Le 1er janvier 1994, à San Cristobal de Las Casas, des touristes nord-américains ou européens ont vu de leurs propres yeux, ont pu photographier ou filmer, la misère et la révolte indiennes éclatant à la face du monde. mais, parmi tous ceux qui, au cours des mois et des années précédents, se sont extasiés devant les costumes et les coutumes à San Cristobal et dans les communautés alentour, combien ont vu dans la population ainsi regardée autre chose que des images pittoresques ? Combien y ont remarqué autre chose qu'un temps définitivement arrêté sur des traditions folkloriques ?
Aujourd'hui, le Chiapas n'est plus une destination touristique. Les seuls voyageurs à s'y rendre sont ceux qui veulent connaître et comprendre ce qui s'y passe. S'agit-il encore de touristes ?
Si les écrans de télévision du monde entier ont montré les premières images de la révolution zapatiste, eux qui auparavant parlaient si peu et si mal du Mexique, n'est-ce pas, entre autres, parce que cela se passait, à une date synonyme de fête, dans une ville synonyme de tourisme ? Rencontre incongrue de la distraction et du tragique...
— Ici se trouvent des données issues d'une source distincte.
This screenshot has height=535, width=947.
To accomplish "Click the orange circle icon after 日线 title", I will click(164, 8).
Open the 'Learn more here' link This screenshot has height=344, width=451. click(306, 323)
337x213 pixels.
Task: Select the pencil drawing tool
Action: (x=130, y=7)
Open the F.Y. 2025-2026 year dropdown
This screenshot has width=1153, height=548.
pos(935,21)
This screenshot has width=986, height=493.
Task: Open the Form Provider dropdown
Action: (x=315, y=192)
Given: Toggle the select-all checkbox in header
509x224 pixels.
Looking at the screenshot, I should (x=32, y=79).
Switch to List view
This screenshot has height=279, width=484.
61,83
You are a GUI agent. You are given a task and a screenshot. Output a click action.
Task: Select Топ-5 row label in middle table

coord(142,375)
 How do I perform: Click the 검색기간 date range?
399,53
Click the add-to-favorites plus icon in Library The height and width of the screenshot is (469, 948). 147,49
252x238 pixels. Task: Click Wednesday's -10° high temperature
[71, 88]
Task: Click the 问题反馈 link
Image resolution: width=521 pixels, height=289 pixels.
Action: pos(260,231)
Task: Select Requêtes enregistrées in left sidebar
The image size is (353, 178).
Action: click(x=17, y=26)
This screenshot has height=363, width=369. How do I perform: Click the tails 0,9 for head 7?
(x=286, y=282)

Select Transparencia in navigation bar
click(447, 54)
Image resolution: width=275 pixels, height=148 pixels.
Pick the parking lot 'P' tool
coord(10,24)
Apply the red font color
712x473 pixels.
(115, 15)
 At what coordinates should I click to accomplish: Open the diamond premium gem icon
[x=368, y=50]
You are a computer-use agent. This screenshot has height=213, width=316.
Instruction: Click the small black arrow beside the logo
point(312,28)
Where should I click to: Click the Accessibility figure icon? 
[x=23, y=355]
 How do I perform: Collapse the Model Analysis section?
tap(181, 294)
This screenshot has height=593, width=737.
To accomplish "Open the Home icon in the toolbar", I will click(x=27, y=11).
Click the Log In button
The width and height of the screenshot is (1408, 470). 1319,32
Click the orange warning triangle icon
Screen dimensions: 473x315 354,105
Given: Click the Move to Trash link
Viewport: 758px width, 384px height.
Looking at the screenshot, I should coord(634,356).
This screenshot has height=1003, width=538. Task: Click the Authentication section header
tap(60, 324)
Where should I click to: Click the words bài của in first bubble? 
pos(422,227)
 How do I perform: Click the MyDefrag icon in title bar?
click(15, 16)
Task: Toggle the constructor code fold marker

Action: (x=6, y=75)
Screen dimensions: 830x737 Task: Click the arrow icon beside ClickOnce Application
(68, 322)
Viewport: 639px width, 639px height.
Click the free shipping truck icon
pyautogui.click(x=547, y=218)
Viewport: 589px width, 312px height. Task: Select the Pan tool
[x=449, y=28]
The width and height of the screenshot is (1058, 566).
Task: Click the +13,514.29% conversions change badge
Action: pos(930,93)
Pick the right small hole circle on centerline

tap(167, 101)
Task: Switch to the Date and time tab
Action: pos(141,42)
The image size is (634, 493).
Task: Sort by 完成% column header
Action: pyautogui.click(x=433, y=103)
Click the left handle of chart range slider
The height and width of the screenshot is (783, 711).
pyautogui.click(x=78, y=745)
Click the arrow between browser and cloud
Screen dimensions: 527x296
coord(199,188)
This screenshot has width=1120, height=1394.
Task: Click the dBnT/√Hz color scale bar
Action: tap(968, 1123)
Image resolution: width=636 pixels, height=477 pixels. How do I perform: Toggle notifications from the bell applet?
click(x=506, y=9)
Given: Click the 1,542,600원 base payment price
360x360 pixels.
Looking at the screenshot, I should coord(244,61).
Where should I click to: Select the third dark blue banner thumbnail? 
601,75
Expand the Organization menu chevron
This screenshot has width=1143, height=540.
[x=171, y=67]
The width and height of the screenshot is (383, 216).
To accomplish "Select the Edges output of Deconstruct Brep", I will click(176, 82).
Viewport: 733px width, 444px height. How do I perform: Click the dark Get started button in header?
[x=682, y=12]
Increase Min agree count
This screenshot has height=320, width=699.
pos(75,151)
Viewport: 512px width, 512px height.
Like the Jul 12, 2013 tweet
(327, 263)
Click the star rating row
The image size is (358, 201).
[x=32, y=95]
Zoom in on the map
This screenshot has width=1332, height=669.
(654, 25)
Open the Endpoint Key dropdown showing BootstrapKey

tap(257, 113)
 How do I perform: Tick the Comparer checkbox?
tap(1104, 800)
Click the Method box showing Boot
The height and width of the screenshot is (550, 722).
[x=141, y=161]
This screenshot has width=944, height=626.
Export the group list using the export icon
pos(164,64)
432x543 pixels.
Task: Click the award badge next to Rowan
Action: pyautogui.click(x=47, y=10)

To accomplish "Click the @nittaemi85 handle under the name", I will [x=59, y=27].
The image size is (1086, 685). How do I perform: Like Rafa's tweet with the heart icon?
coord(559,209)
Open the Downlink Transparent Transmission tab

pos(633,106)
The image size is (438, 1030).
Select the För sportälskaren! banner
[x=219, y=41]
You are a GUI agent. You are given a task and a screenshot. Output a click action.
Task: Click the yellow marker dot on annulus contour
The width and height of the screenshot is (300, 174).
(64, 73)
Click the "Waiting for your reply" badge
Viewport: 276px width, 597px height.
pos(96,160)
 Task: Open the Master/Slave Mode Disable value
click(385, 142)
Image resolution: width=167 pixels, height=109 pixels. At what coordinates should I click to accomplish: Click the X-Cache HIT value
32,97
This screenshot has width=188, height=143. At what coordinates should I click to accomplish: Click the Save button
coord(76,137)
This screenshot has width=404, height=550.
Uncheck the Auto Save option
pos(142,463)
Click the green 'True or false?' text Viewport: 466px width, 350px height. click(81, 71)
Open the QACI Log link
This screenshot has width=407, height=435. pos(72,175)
Pour la population du Chiapas, comme pour celle de l'ensemble du Mexique, le tourisme est tout autant synonyme de développement véritable que peut l'être l'Alena. Il en est de même pour les autres pays de la région. Il symbolise en général tout ce que peut être une croissance extravertie, inégalitaire, souvent destructrice. Mais l'économie n'est pas seule en cause : le tourisme concerne aussi l'environnement, la culture, les modes de vie et d'organisation sociale, toutes choses qu'on évoque à propos du développement.
Or quelles possibilités reste-il à des pays étranglés par la dette et la crise économique de contrôler l'évolution de leur développement touristique ? De refuser un tourisme prédateur qui les laisserait exsangues une fois les modes passées ?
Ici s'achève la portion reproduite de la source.